やること 1: 旅行記から、「氷河が解けて流れる川は、ここもグレーがかって独特の色をしていた。」という言葉で始まり「き散らした様な花の数だった。」で終わる部分を、一字も変えずに抜き出してください。

------------

インターラーケン→グリンデルバルト→フィルスト(泊)
グリンデルバルトへの発車時刻まで15分しかなくインターラーケンは立ち寄らず
そのままフォームで電車を待つことに。
右手に盛りのシシウドの群落を眺めながら電車はヴィルタース・ヴィルに着いた。
この奥のシーニゲプラッテには登山基地がありホームは乗降客で大変な賑わいをみせている。
次のツバイリュチーネンで列車は切り離し作業に入り、しばし足止め。
ツバイリュチーネンとは「二つのリュチーネ川」という意で
ここはツバルチェ・リュチーネとワイセ・リュチーネの合流点に有る。
氷河が解けて流れる川は、ここもグレーがかって独特の色をしていた。
目を左に移すとヴェッターホルンがそびえ、いよいよアルプスの核心部が迫った感が強くなる。
駅を降りた時には青空が見えていたのにゴンドラ乗り場に向かう途中、雲行きが怪しくなり
乗り場に着く頃には雨脚もだいぶ強くなった。
状況がどうであれホテルがフィルストなので行くしかない。
ともかくゴンドラに乗ると、アラレまで降り出し挙句に雷鳴まで轟いた。
こんな中に下に降りる者は有っても上に向かう者は私たち二人だけ。
ピカッと閃光、ドドドと雷鳴
そのたびにゴンドラが止まり宙ぶらりん状態になる事、数回
ところが最後の駅から45度、角度を変えフィルストへ向かう途中からボリュームたっぷりの雲は
かなりのスピードで動き出し駅に降り立つ頃には、すっかり雨も止んで青空さえ覗いたではないか。
不安の中で見た眼下の景色は、まるで黄、白、ピンク、紫のパウダーを撒き散らした様な花の数だった。
客も去り閑散とした山上レストランは、もう店仕舞いの支度に取り掛かっている。

------------

やること 2: 記録の先頭から「click(x=134, y=210)」を含む行まで、その行も含めて一字も変えずに写してください。画像は答えに入れないでください。

データソースからの記録
------------

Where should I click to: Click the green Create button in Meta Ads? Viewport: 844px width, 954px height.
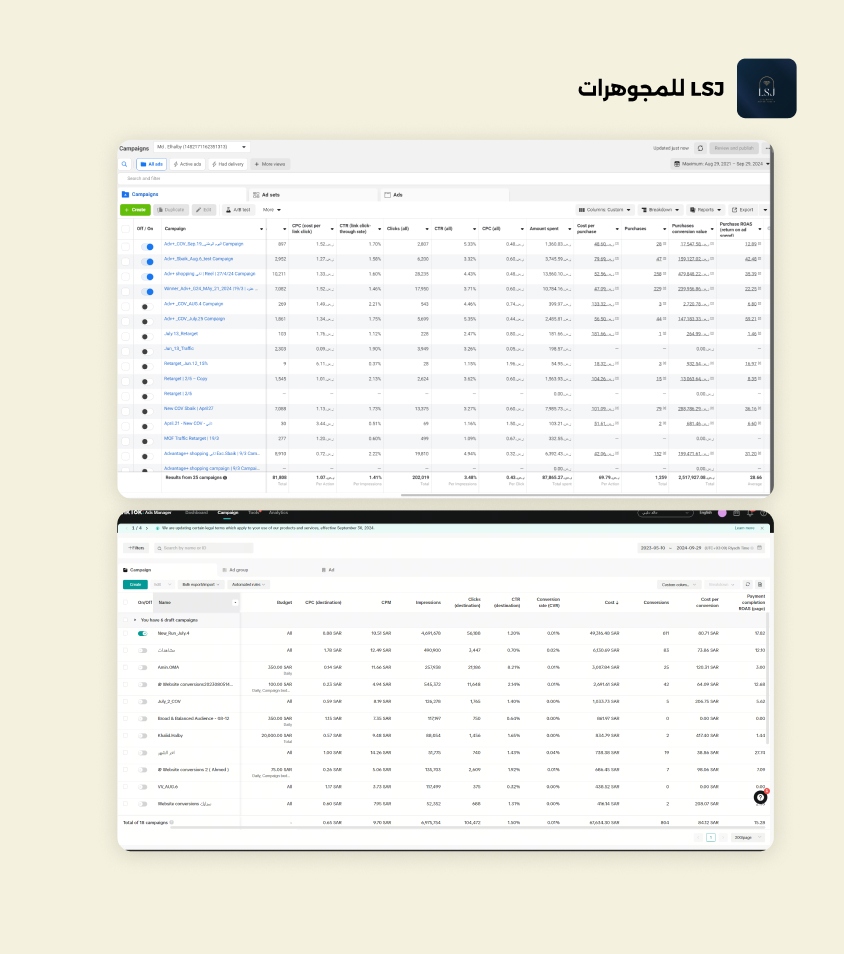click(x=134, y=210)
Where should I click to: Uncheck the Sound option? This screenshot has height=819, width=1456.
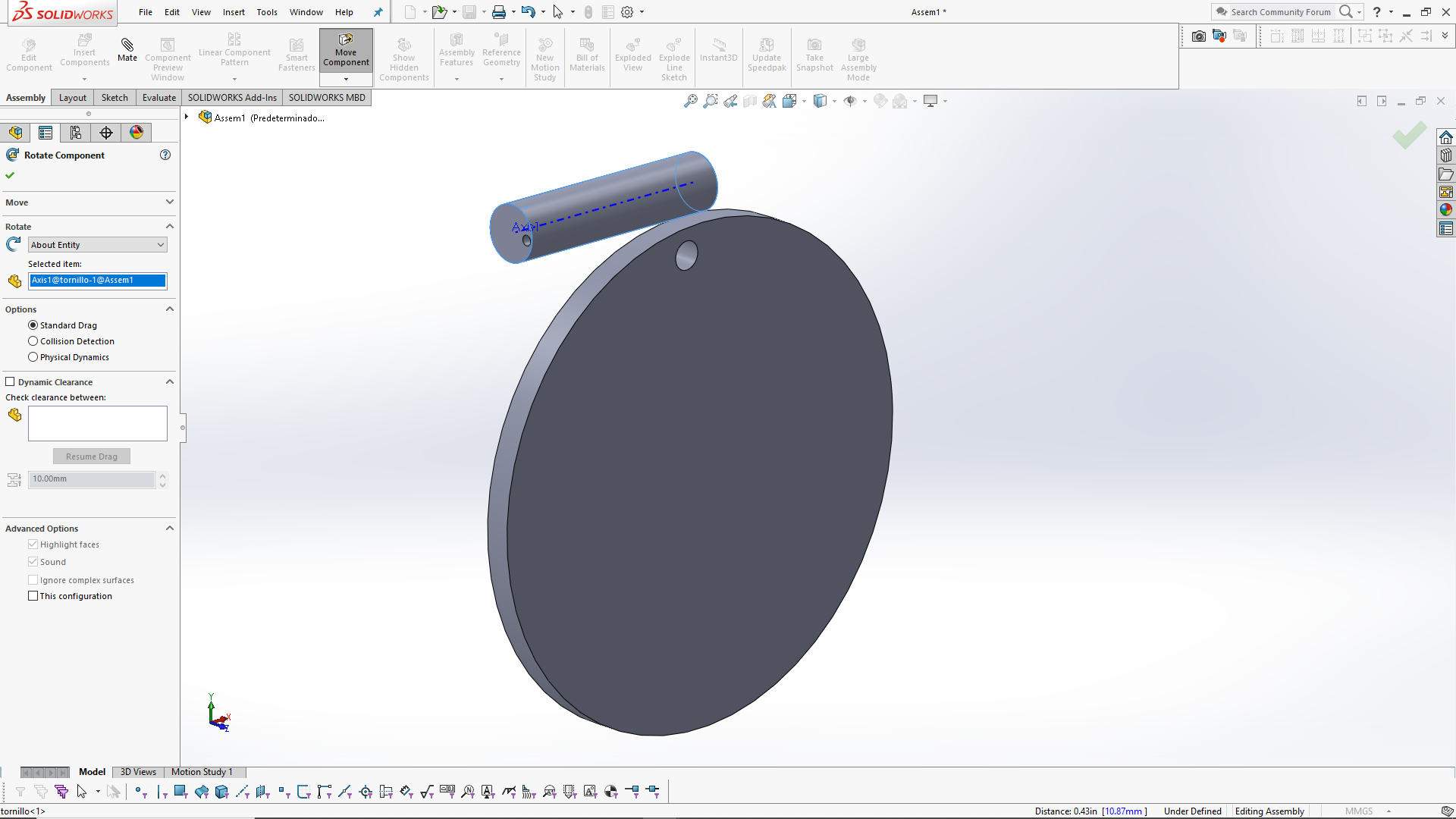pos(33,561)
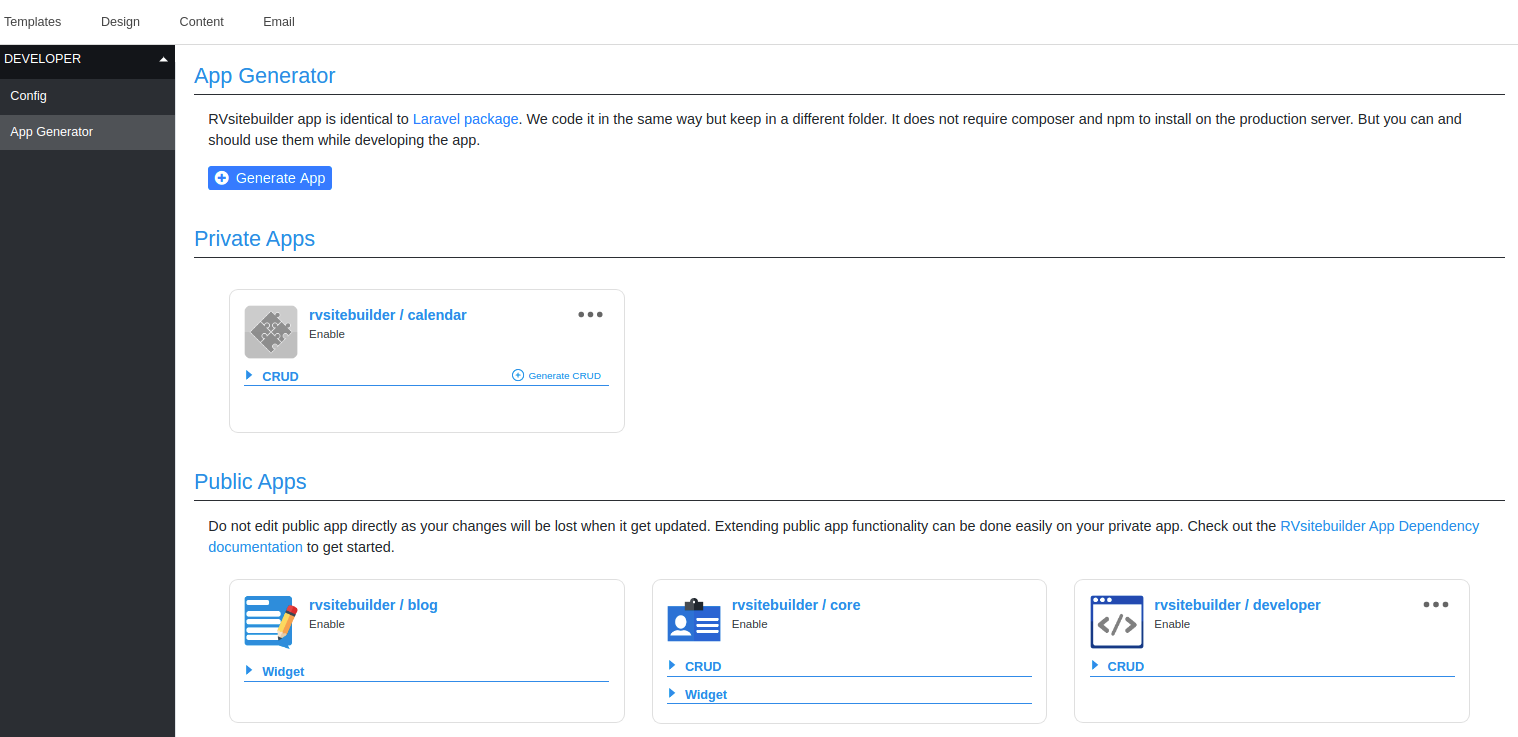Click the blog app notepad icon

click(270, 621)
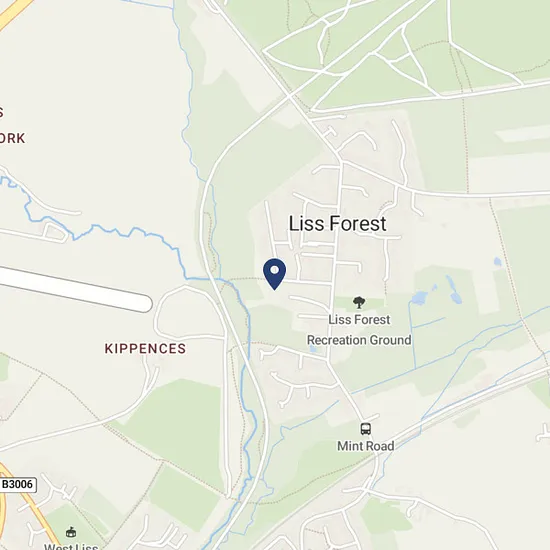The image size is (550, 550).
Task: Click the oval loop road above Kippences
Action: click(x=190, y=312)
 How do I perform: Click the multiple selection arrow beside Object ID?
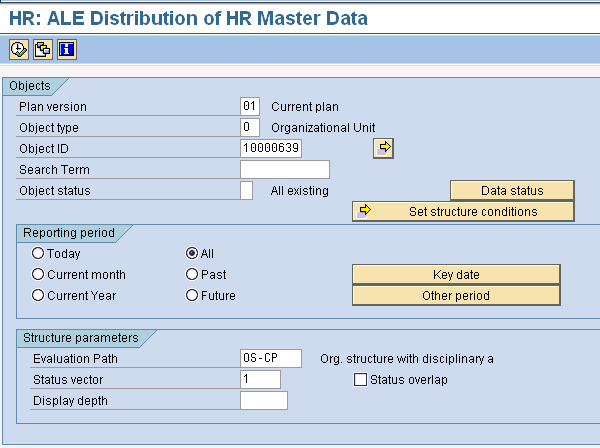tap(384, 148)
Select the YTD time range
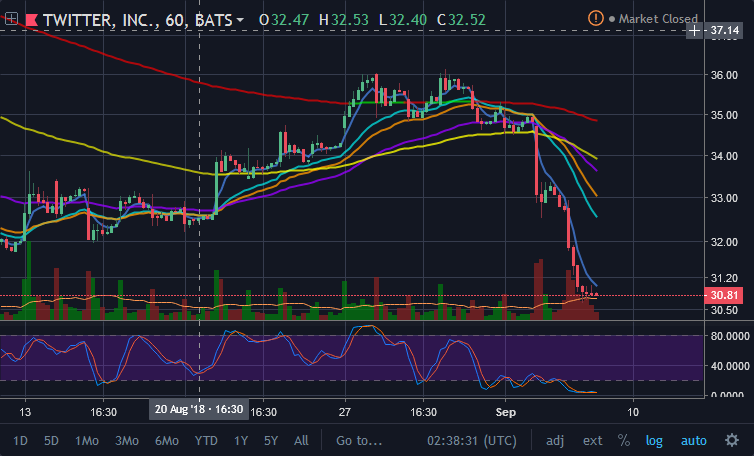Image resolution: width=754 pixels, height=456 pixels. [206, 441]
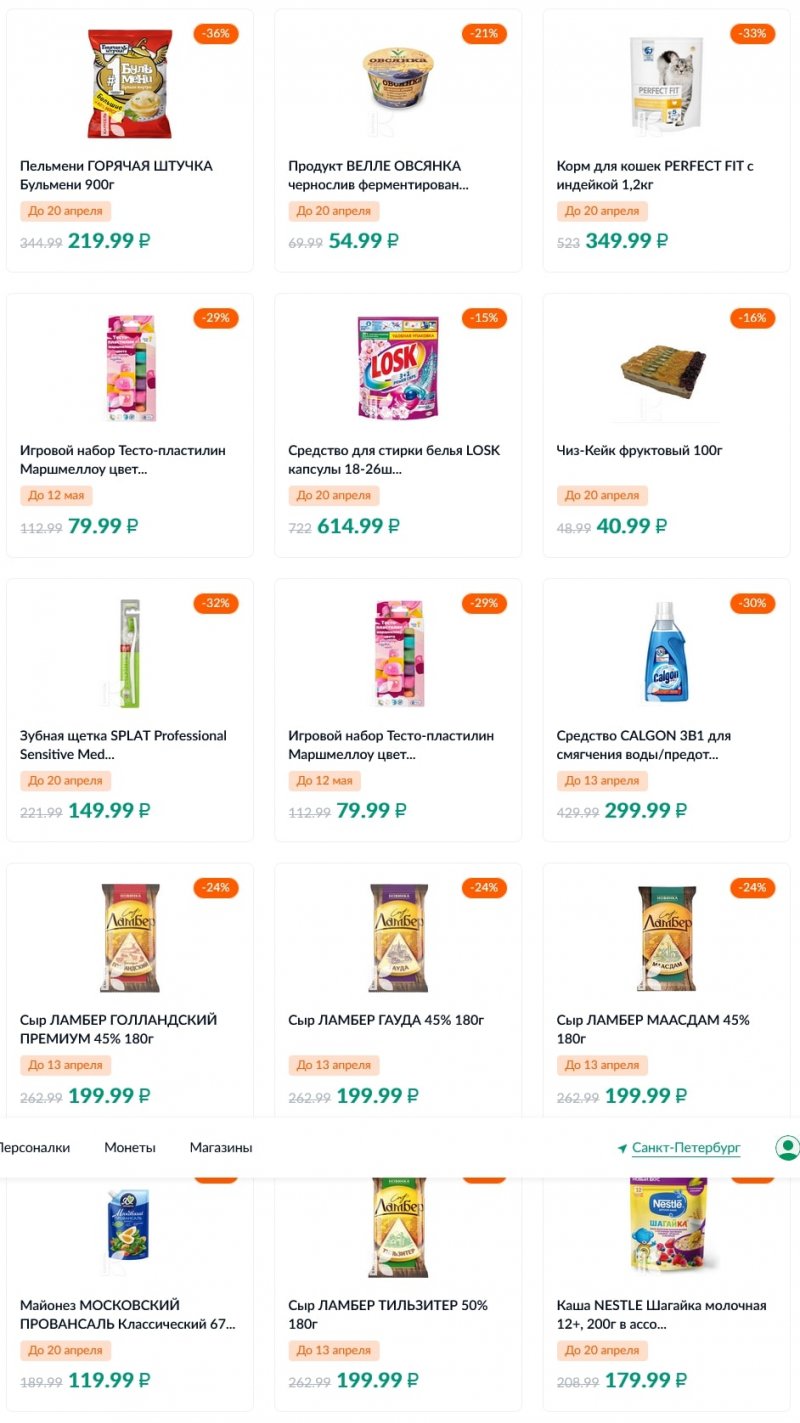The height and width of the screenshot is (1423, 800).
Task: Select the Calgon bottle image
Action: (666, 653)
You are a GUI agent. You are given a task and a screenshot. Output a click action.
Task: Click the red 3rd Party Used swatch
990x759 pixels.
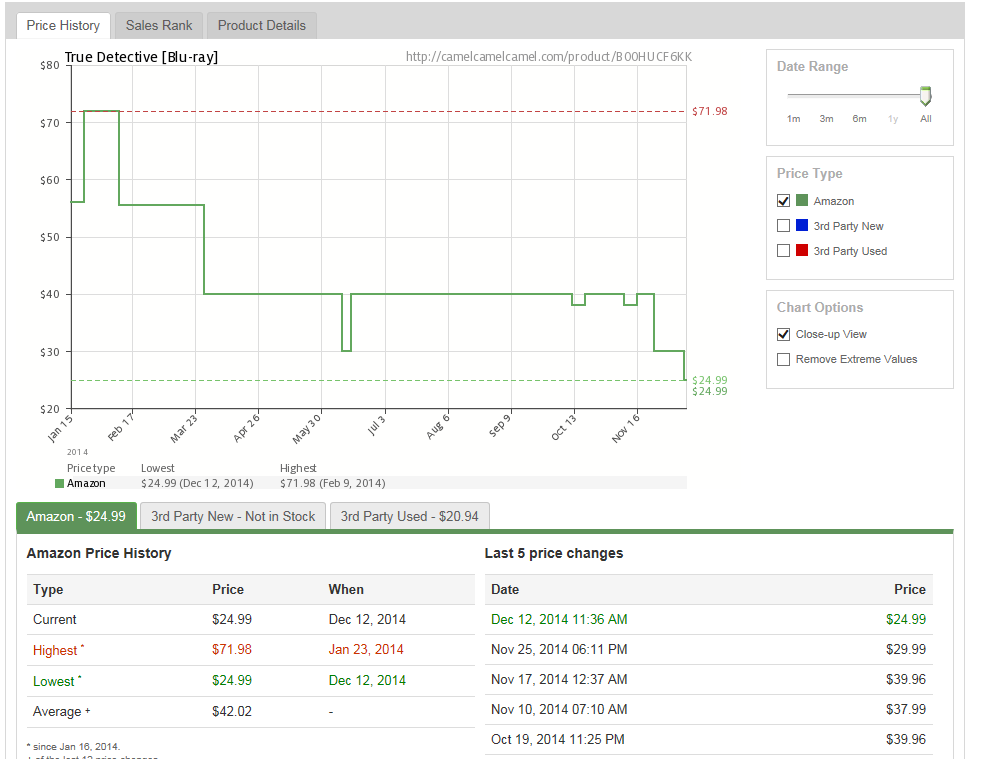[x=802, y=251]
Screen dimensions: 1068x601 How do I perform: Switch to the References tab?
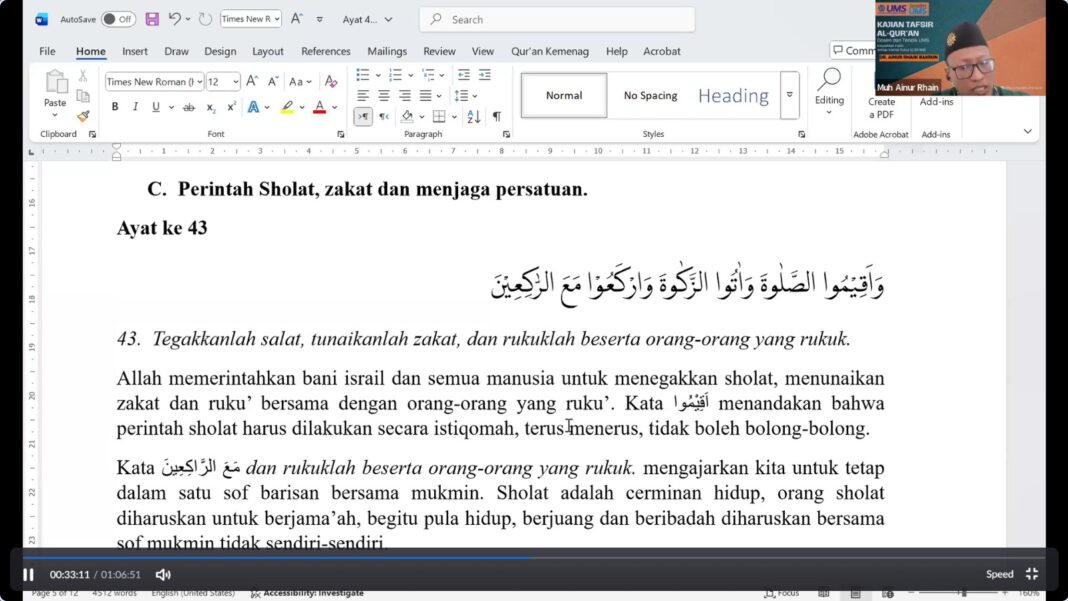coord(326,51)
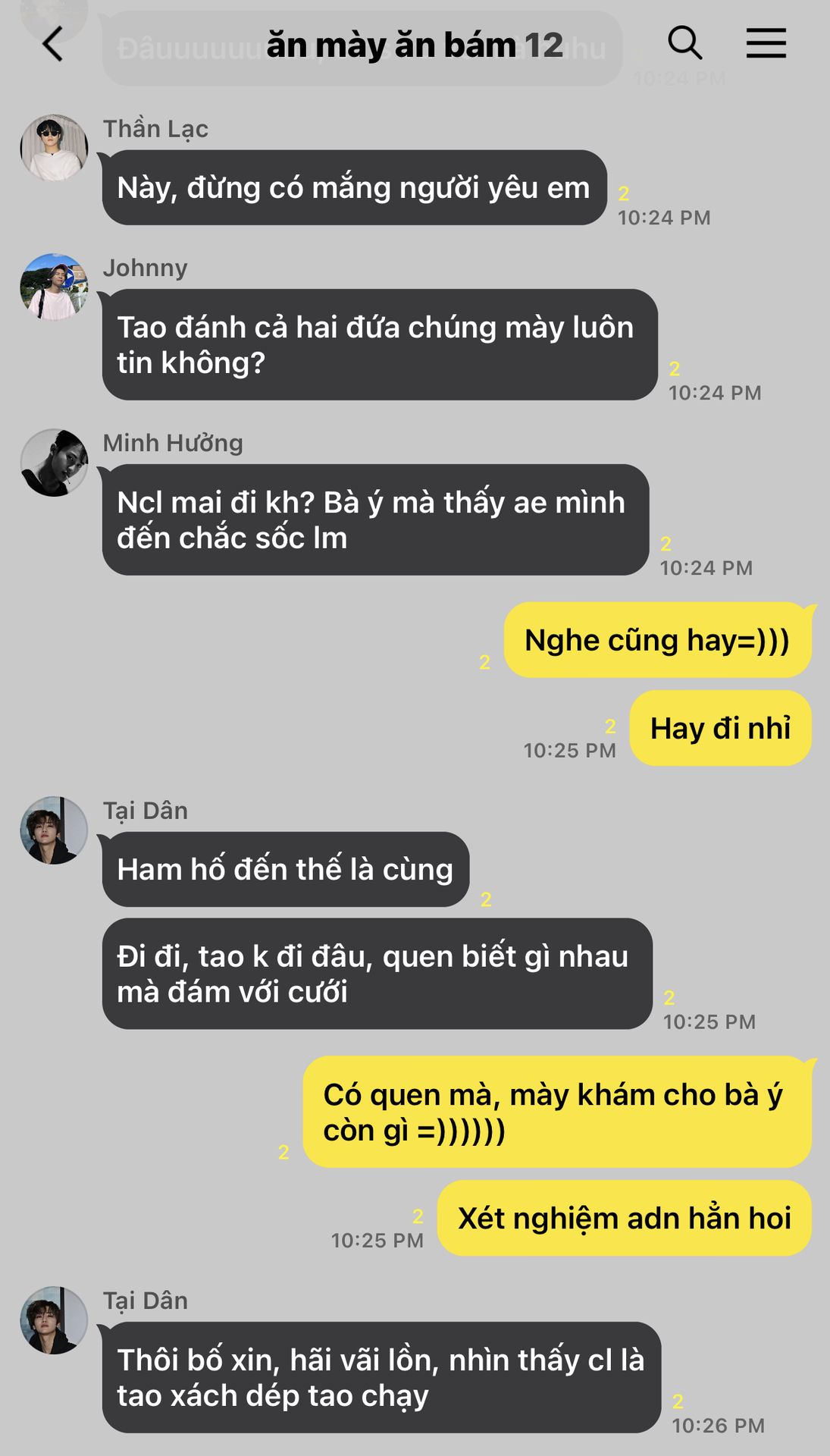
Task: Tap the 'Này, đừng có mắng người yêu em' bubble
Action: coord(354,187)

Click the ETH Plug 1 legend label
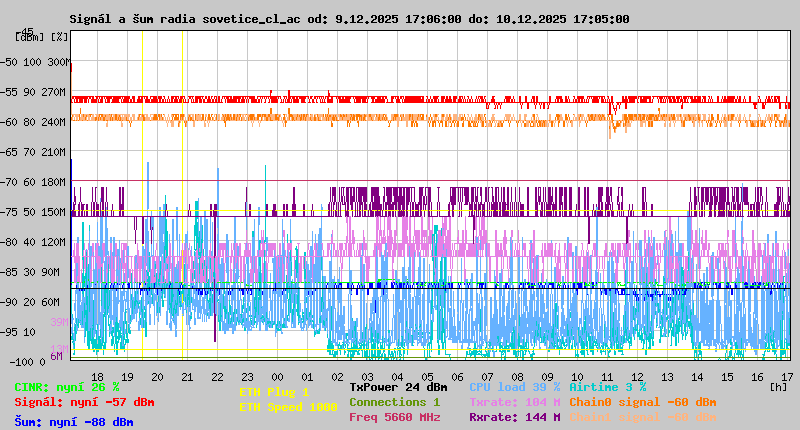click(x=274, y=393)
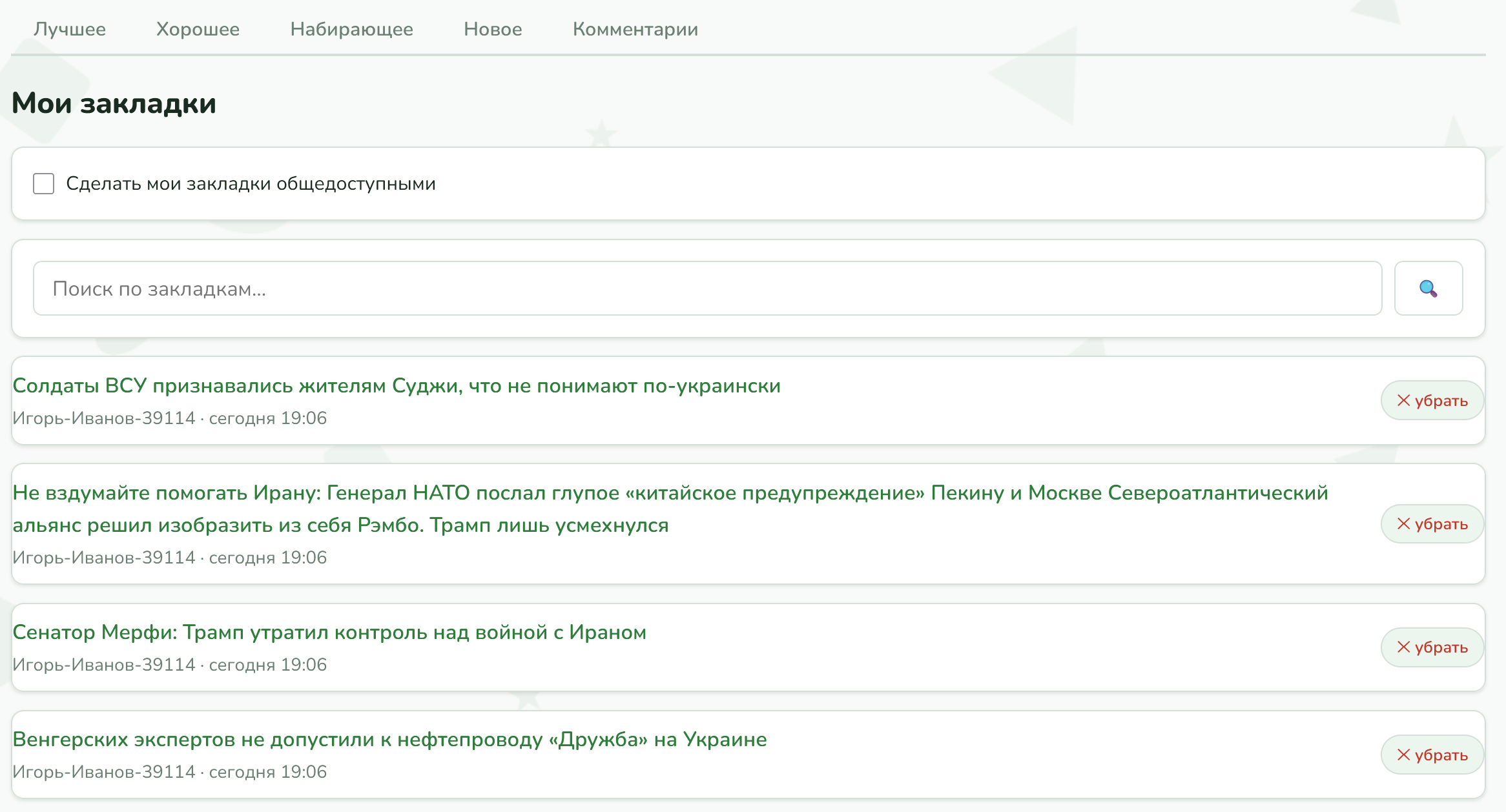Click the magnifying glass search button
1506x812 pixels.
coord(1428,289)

------------

回答全文 1:
氷河が解けて流れる川は、ここもグレーがかって独特の色をしていた。
目を左に移すとヴェッターホルンがそびえ、いよいよアルプスの核心部が迫った感が強くなる。
駅を降りた時には青空が見えていたのにゴンドラ乗り場に向かう途中、雲行きが怪しくなり
乗り場に着く頃には雨脚もだいぶ強くなった。
状況がどうであれホテルがフィルストなので行くしかない。
ともかくゴンドラに乗ると、アラレまで降り出し挙句に雷鳴まで轟いた。
こんな中に下に降りる者は有っても上に向かう者は私たち二人だけ。
ピカッと閃光、ドドドと雷鳴
そのたびにゴンドラが止まり宙ぶらりん状態になる事、数回
ところが最後の駅から45度、角度を変えフィルストへ向かう途中からボリュームたっぷりの雲は
かなりのスピードで動き出し駅に降り立つ頃には、すっかり雨も止んで青空さえ覗いたではないか。
不安の中で見た眼下の景色は、まるで黄、白、ピンク、紫のパウダーを撒き散らした様な花の数だった。

回答全文 2:
Where should I click to: Click the green Create button in Meta Ads? Viewport: 844px width, 954px height.
click(x=134, y=210)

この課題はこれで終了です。